Sein stärkstes Argument ist allerdings ein Mönch aus dem Gründungsland des Templerordens: Gregorios III. Der 80-Jährige betritt die Wettiner Nikolaikirche im rot-golden bestickten Gewand, die Kopfbedeckung gekrönt von einem rubingeschmückten Kreuz. Patriarch von Antiochien und dem ganzen Orient, von Alexandrien und von Jerusalem lautet sein Titel: Gregorios ist das Oberhaupt der melkitischen Kirche mit drei Millionen Gläubigen. Über Beirut ist er eingeflogen, um in Wettin den Gottesdienst im byzantinischen Ritus zu feiern.

"Ihnen allen ein Gruß aus dem Heiligen Land, wo unser Glaube angefangen hat", sagt Gregorios auf Deutsch und wiederholt es in Französisch und Italienisch. Der polyglotte Würdenträger schildert in seiner Predigt die verzweifelte Lage der Christen in Syrien. Der Terror der Islamistentruppe IS habe 1400 Jahre des Zusammenlebens mit den Muslimen beendet, klagt der Patriarch. "Neun Millionen Menschen aus Syrien sind auf der Flucht, davon 450000 Christen. 91 Kirchen sind zerstört." Der Templerorden, sagt er, habe seit jeher die Aufgabe, den Menschen im Heiligen Land zu helfen. Die Kollekte, die am Ende eingesammelt wird, soll Flüchtlingen zugutekommen.

Der Patriarch ist "geistlicher Protektor" des Templerordens, sein Vorgänger hatte die Funktion 1990 übernommen. Weil die Melkiten mit Rom uniert sind, darf sich der Orden seither als Teil der katholischen Kirche fühlen. "Der Patriarch ist nach dem Papst der höchste kirchliche Würdenträger", betont Rind. Dass der Vatikan Templerorden ausdrücklich ablehnt, ficht ihn nicht an. "Das liegt nur daran, dass wir kein rein katholischer Orden sind", sagt Rind, "aber wir wollen unsere evangelischen und orthodoxen Mitglieder nicht rausschmeißen."

Im Gottesdienst knien die sechs angehenden Ritter. Der Zeremonienmeister reicht ein Holzkästchen mit Erde aus dem Heiligen Land, das sie berühren, dann eine winzige Karaffe mit Wasser zum Reinigen und eine Kerze zum Ausbrennen der Sünden. Sacht senkt der Ordens-Chef das Investiturschwert auf den Scheitel des Ersten, dann auf die rechte und linke Schulter. "Sei tapfer und erhebe dich", fordert der Großprior einen nach dem anderen auf und versetzt ihnen einen Klaps auf den Nacken. Die Sechs sprechen das Gelübde. Mit ganzer Kraft wollen sie sich einsetzen, den christlichen Glauben und die Kirche zu verteidigen. Sie versprechen, den bedrängte Christen im Heiligen Land beizustehen. Patriarch Gregorios legt das rote Ordenskreuz um die Hälse. Es steht für das Blut Christi. Und für das Blut, das die Ordensritter bei der Verteidigung des Heiligen Landes vergossen haben.

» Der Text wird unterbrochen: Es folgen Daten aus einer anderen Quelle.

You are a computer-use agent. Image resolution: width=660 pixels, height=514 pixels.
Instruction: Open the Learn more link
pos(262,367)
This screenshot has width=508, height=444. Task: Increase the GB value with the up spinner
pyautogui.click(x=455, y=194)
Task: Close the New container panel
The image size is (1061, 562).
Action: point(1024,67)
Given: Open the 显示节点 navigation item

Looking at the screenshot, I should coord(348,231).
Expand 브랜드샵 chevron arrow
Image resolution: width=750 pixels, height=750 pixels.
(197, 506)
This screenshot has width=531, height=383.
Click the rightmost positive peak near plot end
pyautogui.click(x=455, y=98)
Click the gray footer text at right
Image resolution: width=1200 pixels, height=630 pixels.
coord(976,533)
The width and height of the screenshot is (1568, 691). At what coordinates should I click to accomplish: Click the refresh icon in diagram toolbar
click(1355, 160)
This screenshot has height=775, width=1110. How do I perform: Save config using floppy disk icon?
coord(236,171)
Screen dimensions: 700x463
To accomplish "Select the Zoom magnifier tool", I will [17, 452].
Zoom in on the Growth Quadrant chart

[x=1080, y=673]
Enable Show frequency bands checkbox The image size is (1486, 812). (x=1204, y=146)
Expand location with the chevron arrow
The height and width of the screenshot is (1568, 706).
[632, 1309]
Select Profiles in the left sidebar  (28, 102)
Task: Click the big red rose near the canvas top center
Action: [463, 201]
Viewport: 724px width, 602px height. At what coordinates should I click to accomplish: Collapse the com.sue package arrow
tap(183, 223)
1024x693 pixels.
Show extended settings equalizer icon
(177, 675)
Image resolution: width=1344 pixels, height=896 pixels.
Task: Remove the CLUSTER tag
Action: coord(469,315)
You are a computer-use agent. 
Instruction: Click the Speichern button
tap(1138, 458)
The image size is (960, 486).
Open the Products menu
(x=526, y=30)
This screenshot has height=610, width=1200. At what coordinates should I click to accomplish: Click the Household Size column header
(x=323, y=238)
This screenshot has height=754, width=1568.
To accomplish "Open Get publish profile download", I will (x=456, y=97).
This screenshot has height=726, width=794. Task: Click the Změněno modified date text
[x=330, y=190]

Nach dem Gottesdienst verstauen alte und neue Ritter ihre Mäntel in den Autos. Für Maik Böcking, angereist aus dem Westerwald, ist ein Kindheitstraum in Erfüllung gegangen. Im Alter von acht Jahren habe ihm sein Großvater ein Buch geschenkt. Ein Bild hat er bis heute vor Augen: Christliche Pilger im Heiligen Land werden überfallen, edle Ritter mit dem Kreuz sprengen zur Hilfe herbei. "Ich wusste gar nicht, dass der Orden noch existiert, aber ich habe gezielt gesucht. Jetzt bin ich auch mit dabei."

Auch aus Syrien gibt es Neues: Am Nachmittag melden die Vereinten Nationen, dass die Islamisten in der syrischen Stadt Deir Al-Zor eine Kirche zerstört haben. Der UN-Sonderberichterstatter wirft die Frage auf, ob das seit 2000 Jahren zur Region gehörende Christentum dort überhaupt noch eine Zukunft habe. In der Region, sagt der UN-Mann, habe der religiöse Terror "apokalyptische Ausmaße" angenommen.